# Hunter Orange on private property?



## rubicon_in_ga

The regs don't specify a difference between public and private land, and for safety sake, I prefer to wear it regardless, but this morning i went deer hunting on the family land and completely forgot my vest.  Is the hunter orange requirement the same or different on private land?  I thought i read somewhere that its not required during primitive weapons and firearms deer season on private land, but I'd rather know for sure in case i forget again and need to call off the hunt to go back and get it.

Thanks!


----------



## Hareshunting

It is required.


----------



## Milkman

rubicon_in_ga said:


> The regs don't specify a difference between public and private land, and for safety sake, I prefer to wear it regardless, but this morning i went deer hunting on the family land and completely forgot my vest.  Is the hunter orange requirement the same or different on private land?  I thought i read somewhere that its not required during primitive weapons and firearms deer season on private land, but I'd rather know for sure in case i forget again and need to call off the hunt to go back and get it.
> 
> Thanks!




You answered your own question with the first part of your first sentence. All places in Ga are the same rule.


----------



## JustUs4All

I keep an extra cheap plastic one in my hunting pack just in case I get to the tree without one.


----------



## dick7.62

I keep an extra one in my hunting pack, also in my truck, and sometimes on my deer stands.  And I have had to use my extra one  occasionally.


----------



## rubicon_in_ga

Gonna pick up a couple cheap plastic ones at walmart next time I'm there and keep them in my pack and my Jeep.  Thanks guys!


----------



## Atlanta Dawg

rubicon_in_ga said:


> Gonna pick up a couple cheap plastic ones at walmart next time I'm there and keep them in my pack and my Jeep.  Thanks guys!
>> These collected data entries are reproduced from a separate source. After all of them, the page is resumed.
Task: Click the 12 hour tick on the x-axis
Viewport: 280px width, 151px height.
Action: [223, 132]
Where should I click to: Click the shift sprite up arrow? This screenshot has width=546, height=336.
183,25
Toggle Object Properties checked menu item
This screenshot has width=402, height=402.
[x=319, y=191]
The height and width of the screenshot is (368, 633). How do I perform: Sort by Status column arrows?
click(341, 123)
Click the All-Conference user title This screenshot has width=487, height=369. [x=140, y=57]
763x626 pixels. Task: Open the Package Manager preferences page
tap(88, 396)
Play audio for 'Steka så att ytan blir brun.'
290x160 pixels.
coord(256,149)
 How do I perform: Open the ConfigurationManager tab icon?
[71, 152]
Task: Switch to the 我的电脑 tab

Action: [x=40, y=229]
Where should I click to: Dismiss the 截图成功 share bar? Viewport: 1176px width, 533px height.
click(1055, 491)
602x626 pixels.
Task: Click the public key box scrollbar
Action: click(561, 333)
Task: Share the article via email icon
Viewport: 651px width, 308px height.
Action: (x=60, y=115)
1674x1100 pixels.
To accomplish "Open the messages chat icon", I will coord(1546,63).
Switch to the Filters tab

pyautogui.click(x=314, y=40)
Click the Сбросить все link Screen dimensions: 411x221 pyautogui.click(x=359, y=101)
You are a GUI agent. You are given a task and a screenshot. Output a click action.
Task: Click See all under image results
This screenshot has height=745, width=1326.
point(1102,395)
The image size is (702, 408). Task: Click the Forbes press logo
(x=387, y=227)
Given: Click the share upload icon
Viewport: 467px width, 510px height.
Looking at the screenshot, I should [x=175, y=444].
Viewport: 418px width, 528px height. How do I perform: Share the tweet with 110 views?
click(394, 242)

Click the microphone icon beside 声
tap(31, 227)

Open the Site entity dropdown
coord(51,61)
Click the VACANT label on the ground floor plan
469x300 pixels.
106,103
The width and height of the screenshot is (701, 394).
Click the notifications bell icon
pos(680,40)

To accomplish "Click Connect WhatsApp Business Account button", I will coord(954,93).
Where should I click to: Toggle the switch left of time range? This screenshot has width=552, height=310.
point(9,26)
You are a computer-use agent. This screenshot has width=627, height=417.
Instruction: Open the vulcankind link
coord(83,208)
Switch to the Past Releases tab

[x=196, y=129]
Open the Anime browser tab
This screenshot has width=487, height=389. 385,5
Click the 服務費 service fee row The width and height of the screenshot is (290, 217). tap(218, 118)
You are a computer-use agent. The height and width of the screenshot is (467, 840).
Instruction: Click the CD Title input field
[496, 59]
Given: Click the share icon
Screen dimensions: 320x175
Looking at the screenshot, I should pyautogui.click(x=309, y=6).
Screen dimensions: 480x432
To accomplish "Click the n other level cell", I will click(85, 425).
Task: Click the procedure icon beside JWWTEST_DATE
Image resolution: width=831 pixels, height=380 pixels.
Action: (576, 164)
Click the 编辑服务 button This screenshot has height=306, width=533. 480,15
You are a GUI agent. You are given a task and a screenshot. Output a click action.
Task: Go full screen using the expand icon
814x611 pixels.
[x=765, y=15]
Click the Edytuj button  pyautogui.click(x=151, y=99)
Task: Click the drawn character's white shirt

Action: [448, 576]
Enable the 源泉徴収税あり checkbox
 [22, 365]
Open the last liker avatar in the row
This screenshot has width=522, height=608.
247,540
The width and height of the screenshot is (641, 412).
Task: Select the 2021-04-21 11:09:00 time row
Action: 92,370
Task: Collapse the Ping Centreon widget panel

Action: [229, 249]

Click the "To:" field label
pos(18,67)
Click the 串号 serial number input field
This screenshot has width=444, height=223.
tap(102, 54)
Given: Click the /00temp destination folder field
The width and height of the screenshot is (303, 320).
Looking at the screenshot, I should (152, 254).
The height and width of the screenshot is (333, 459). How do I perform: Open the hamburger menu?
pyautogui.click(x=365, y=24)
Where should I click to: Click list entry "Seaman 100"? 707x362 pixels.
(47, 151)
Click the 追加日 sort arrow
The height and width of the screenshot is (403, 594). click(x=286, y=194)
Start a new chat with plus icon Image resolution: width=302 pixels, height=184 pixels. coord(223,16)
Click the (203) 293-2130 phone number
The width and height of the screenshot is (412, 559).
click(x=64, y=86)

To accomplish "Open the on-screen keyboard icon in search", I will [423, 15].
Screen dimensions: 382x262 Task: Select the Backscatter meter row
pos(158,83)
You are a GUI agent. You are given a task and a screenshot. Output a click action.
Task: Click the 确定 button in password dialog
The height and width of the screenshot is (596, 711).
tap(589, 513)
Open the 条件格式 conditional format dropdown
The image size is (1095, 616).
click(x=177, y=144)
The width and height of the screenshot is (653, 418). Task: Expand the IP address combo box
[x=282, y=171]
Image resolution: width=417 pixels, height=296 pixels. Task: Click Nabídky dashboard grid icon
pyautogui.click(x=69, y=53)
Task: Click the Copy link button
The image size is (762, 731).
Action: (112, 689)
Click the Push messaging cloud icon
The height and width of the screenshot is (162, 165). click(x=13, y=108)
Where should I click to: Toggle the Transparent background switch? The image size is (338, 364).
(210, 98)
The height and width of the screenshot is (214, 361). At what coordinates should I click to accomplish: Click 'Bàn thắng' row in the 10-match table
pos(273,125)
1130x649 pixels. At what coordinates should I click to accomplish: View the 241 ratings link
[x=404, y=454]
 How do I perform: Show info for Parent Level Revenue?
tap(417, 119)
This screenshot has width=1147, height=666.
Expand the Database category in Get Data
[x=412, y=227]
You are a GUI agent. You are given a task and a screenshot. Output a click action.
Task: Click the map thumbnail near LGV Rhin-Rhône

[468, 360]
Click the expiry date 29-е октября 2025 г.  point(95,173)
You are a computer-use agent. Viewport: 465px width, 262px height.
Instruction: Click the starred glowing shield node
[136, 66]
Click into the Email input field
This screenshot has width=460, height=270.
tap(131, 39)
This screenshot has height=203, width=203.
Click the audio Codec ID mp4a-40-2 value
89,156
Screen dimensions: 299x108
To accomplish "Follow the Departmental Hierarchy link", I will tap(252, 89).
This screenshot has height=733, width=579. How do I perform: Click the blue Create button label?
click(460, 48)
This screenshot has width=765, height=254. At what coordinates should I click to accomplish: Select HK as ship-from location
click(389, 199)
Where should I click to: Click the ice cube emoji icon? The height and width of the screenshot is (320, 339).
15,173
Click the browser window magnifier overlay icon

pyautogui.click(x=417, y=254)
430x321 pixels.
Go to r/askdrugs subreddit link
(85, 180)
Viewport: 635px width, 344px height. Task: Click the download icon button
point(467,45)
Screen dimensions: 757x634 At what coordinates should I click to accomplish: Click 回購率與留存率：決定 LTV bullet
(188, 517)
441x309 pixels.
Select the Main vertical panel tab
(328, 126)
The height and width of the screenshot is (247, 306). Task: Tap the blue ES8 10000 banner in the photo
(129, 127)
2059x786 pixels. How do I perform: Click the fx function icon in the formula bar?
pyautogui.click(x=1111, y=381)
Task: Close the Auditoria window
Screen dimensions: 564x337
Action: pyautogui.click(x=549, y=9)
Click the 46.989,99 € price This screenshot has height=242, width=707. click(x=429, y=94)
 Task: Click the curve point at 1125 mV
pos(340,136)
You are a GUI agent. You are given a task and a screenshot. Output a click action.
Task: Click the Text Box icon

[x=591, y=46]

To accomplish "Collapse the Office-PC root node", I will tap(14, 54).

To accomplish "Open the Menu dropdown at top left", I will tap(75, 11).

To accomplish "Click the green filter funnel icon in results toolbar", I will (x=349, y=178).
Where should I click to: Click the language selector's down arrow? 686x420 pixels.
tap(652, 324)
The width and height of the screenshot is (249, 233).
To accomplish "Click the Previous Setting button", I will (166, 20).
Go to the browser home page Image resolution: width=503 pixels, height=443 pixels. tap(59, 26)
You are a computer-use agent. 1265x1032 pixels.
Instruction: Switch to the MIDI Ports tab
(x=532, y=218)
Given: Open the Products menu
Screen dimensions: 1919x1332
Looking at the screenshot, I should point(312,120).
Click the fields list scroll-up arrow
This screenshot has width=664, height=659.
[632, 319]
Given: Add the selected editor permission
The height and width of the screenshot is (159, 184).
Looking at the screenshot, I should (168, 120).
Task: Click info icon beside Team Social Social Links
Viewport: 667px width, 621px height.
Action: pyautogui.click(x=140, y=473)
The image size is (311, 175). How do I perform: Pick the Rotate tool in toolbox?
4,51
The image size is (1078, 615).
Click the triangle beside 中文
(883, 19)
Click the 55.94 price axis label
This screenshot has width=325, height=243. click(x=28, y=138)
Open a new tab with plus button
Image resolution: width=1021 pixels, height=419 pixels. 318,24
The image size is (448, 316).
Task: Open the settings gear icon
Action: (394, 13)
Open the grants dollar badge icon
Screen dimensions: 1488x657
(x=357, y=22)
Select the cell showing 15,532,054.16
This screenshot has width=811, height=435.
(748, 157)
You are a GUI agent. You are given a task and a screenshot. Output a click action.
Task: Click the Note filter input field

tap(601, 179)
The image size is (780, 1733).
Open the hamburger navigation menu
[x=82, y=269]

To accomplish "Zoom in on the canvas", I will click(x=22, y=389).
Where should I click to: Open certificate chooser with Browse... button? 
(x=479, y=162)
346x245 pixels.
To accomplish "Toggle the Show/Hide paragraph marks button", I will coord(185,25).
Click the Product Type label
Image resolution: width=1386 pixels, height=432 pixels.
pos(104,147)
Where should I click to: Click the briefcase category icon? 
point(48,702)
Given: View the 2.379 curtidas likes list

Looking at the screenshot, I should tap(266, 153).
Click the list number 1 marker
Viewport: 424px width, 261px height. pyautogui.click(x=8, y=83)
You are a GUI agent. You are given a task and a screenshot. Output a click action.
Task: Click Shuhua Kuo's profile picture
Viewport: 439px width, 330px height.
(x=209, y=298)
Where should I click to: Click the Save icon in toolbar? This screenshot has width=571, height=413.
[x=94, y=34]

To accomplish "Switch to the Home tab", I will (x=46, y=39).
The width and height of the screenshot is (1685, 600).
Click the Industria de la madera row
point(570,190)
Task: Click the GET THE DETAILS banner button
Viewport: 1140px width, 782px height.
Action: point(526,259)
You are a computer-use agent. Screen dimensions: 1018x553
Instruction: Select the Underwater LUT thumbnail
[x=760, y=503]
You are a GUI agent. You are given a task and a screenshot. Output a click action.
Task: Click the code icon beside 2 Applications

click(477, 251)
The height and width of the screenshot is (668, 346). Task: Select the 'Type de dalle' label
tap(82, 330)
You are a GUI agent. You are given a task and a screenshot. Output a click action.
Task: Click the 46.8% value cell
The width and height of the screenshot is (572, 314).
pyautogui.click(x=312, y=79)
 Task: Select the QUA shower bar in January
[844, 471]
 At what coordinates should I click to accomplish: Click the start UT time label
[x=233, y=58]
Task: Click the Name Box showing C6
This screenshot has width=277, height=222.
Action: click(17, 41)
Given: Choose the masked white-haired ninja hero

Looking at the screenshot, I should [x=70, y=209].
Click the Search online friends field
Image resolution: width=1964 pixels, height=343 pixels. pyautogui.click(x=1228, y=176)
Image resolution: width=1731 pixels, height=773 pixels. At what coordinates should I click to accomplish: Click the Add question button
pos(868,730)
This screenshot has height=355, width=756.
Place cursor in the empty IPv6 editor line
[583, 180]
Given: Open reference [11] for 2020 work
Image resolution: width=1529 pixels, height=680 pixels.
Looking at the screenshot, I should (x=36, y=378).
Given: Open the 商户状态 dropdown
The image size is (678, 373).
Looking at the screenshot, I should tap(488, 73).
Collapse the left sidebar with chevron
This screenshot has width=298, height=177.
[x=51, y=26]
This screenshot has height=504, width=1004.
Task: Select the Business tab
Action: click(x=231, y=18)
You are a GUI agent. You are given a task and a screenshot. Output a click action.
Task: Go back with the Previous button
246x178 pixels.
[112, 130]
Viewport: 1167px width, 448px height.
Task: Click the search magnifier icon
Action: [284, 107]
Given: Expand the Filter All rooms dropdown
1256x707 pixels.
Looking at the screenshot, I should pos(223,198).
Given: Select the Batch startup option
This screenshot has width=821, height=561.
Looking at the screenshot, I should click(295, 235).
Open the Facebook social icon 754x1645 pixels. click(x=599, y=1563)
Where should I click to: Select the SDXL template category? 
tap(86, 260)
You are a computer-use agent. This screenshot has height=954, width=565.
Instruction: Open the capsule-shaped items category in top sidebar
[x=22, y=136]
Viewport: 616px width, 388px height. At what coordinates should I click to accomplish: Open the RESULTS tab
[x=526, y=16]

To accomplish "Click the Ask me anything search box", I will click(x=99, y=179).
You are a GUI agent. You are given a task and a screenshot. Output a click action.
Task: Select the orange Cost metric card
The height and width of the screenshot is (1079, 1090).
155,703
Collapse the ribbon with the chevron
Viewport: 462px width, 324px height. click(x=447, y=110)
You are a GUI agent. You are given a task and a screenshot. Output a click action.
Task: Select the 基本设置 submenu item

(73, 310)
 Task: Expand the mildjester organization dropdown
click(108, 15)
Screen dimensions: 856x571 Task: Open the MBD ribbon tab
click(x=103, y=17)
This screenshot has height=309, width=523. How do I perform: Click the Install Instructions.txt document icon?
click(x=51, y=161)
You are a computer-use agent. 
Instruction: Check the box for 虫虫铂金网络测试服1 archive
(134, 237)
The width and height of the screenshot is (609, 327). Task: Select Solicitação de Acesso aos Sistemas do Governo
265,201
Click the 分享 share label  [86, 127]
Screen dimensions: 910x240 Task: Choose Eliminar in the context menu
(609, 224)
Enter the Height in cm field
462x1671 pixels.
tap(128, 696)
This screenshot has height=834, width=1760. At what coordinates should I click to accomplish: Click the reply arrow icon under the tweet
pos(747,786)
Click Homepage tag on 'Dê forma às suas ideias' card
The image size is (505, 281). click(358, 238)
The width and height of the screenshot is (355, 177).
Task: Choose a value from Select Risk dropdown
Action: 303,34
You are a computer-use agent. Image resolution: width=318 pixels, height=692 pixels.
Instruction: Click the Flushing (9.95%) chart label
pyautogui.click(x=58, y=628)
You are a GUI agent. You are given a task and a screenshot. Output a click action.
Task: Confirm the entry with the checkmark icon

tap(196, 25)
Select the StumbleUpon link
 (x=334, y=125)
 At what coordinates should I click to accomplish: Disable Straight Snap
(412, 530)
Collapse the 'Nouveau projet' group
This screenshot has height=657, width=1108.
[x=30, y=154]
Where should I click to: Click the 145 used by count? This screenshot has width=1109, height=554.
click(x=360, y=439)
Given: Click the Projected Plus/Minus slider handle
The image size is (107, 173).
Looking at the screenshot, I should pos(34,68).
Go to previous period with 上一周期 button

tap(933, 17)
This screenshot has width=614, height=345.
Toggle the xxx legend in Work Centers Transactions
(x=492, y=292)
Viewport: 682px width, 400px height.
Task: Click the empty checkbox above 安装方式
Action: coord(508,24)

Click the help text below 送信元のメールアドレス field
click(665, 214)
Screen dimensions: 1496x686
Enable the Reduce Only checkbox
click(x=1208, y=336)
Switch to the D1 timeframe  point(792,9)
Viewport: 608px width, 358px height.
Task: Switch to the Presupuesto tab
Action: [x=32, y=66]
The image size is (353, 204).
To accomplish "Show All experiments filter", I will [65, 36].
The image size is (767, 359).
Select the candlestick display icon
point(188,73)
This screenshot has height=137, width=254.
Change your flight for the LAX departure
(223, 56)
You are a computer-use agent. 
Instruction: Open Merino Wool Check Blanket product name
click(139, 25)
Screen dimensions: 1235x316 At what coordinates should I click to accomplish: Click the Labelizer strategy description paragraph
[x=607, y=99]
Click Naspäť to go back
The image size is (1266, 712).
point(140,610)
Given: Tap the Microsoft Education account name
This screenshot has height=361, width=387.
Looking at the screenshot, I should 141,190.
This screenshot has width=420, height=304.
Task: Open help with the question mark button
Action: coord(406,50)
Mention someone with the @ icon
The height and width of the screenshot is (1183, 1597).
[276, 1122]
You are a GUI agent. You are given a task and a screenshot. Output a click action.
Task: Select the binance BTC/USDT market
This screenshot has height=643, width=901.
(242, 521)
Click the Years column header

You should self report on this violation !!!


----------



## b rad

Should put it on before walking into woods


----------



## BigCats

I thought if it was a designated bow only your good may have changed but I think even on archery only wma u don't have to wear.


----------



## paulito

negative. once gun season opens everyone has to wear orange, even if you are small game hunting. they cut ya a break if you are duck hunting but that is about it. course i still wear my orange leaving the duck blind on public land. too many jack legs slinging lead at "phantom" to take the chance


----------



## savage

*??? small game*

27-3-40.   Only required for a hunter, or anyone accompanying the hunter, when hunting deer during the primitive weapons/firearms seasons, bear during the primitive weapons/firearms seasons or feral hogs during the primitive weapons/firearms seasons.  Not required on WMA's or Corps of Engineers tracts designated archery only, unless otherwise indicated.  

You don't have to wear it when hunting small game....


----------



## mattech

Don't have to wear it duck hunting either.


----------



## watermedic

Most WMAs don't have small game and deer hunting at the same time. 

I know that Clarks Hill alternates between them.


----------



## westcobbdog

don't go poly, buy a cloth vest..its quiet.


----------



## Scrapy

Put that orange garbage bag over you $400 camo "Go to to Meeting Suit".


----------



## Scrapy

What we have is an electorate. Those are the folks we elected to do serious government business while we are out working to pay tax..  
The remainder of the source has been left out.